▶ What to do
What you return must match every record word for word.

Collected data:
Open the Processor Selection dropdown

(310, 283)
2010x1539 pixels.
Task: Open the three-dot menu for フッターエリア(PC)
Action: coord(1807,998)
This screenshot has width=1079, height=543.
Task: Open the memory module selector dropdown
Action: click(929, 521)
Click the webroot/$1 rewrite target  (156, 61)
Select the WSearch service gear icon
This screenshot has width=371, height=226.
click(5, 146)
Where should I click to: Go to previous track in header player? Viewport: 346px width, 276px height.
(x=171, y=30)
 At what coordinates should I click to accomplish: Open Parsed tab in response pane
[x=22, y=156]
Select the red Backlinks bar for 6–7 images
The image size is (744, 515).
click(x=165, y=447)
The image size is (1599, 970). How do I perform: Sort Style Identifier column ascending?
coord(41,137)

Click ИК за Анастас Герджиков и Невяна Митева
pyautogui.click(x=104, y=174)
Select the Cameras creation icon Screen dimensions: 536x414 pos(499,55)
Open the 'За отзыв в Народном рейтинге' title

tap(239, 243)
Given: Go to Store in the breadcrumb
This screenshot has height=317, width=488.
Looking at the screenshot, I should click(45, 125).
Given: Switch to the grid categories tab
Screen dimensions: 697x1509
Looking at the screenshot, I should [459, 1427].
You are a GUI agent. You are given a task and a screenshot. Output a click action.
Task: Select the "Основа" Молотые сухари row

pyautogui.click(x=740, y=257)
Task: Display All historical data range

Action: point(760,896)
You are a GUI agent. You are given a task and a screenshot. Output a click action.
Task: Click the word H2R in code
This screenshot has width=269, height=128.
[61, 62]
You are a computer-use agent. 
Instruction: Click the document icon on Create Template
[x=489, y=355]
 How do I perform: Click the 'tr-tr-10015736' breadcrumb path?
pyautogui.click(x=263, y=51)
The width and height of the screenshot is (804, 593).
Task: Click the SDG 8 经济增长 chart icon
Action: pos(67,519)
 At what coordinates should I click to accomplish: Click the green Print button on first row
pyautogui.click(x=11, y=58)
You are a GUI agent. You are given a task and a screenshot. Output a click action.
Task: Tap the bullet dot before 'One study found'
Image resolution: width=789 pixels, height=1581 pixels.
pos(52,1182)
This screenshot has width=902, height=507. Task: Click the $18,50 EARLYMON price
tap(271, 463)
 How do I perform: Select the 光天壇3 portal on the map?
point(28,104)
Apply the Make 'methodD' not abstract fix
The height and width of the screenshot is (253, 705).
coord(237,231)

▶ Task output
Open the Processor Selection dropdown

(310, 283)
2010x1539 pixels.
Task: Open the three-dot menu for フッターエリア(PC)
Action: coord(1807,998)
This screenshot has width=1079, height=543.
Task: Open the memory module selector dropdown
Action: click(929, 521)
Click the webroot/$1 rewrite target  (156, 61)
Select the WSearch service gear icon
This screenshot has width=371, height=226.
click(5, 146)
Where should I click to: Go to previous track in header player? Viewport: 346px width, 276px height.
(x=171, y=30)
 At what coordinates should I click to accomplish: Open Parsed tab in response pane
[x=22, y=156]
Select the red Backlinks bar for 6–7 images
The image size is (744, 515).
click(x=165, y=447)
The image size is (1599, 970). How do I perform: Sort Style Identifier column ascending?
coord(41,137)

Click ИК за Анастас Герджиков и Невяна Митева
pyautogui.click(x=104, y=174)
Select the Cameras creation icon Screen dimensions: 536x414 pos(499,55)
Open the 'За отзыв в Народном рейтинге' title

tap(239, 243)
Given: Go to Store in the breadcrumb
This screenshot has height=317, width=488.
Looking at the screenshot, I should click(45, 125).
Given: Switch to the grid categories tab
Screen dimensions: 697x1509
Looking at the screenshot, I should [459, 1427].
You are a GUI agent. You are given a task and a screenshot. Output a click action.
Task: Select the "Основа" Молотые сухари row

pyautogui.click(x=740, y=257)
Task: Display All historical data range

Action: point(760,896)
You are a GUI agent. You are given a task and a screenshot. Output a click action.
Task: Click the word H2R in code
This screenshot has width=269, height=128.
[61, 62]
You are a computer-use agent. 
Instruction: Click the document icon on Create Template
[x=489, y=355]
 How do I perform: Click the 'tr-tr-10015736' breadcrumb path?
pyautogui.click(x=263, y=51)
The width and height of the screenshot is (804, 593).
Task: Click the SDG 8 经济增长 chart icon
Action: pos(67,519)
 At what coordinates should I click to accomplish: Click the green Print button on first row
pyautogui.click(x=11, y=58)
You are a GUI agent. You are given a task and a screenshot. Output a click action.
Task: Tap the bullet dot before 'One study found'
Image resolution: width=789 pixels, height=1581 pixels.
pos(52,1182)
This screenshot has width=902, height=507. Task: Click the $18,50 EARLYMON price
tap(271, 463)
 How do I perform: Select the 光天壇3 portal on the map?
point(28,104)
Apply the Make 'methodD' not abstract fix
The height and width of the screenshot is (253, 705).
coord(237,231)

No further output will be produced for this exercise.